> **TASK ITEM**
Your reply should reproduce each line below exactly and carry none of the pictures.

Stored data entries
== Segment start ==
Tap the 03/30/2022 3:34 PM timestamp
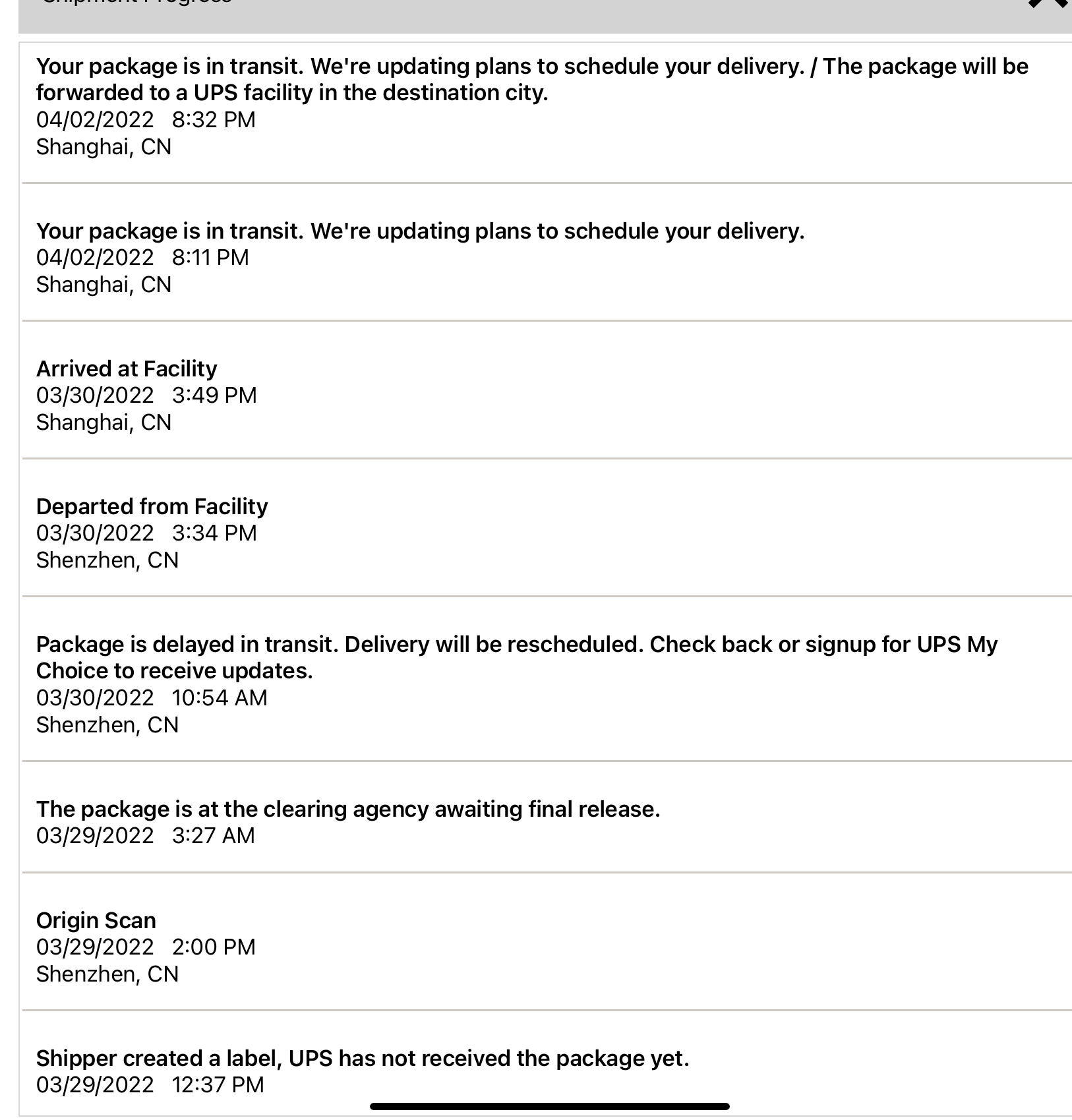The height and width of the screenshot is (1120, 1072). [x=146, y=533]
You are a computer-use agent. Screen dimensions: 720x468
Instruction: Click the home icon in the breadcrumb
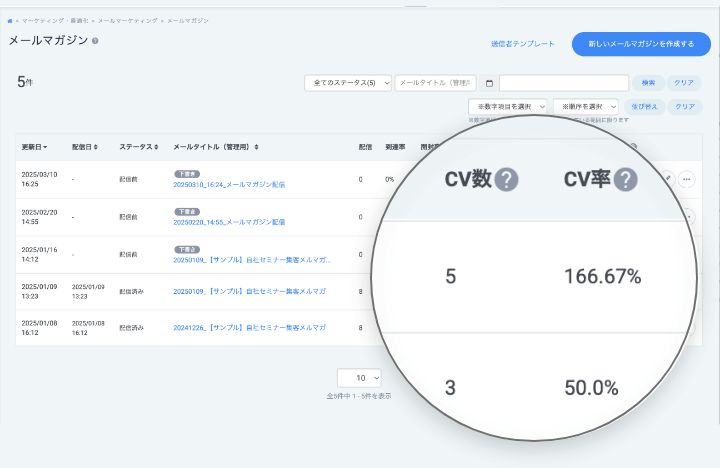point(10,20)
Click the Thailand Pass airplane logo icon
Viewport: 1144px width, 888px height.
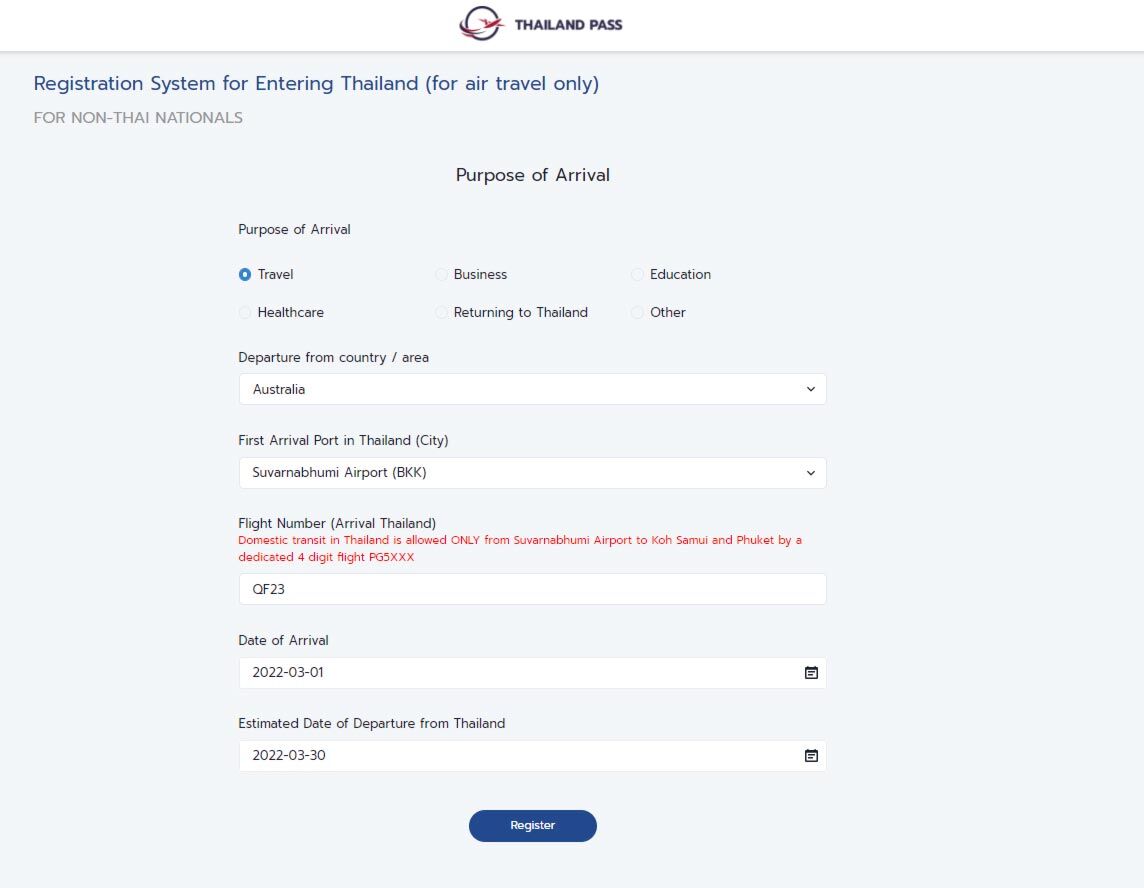[x=481, y=24]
== Segment end ==
> **RESPONSE BELOW**
Tap the 03/30/2022 3:34 PM timestamp
The height and width of the screenshot is (1120, 1072). [x=146, y=533]
You are a computer-use agent. Screen dimensions: 720x468
Instruction: Click the home icon in the breadcrumb
point(10,20)
Click the Thailand Pass airplane logo icon
Viewport: 1144px width, 888px height.
[x=481, y=24]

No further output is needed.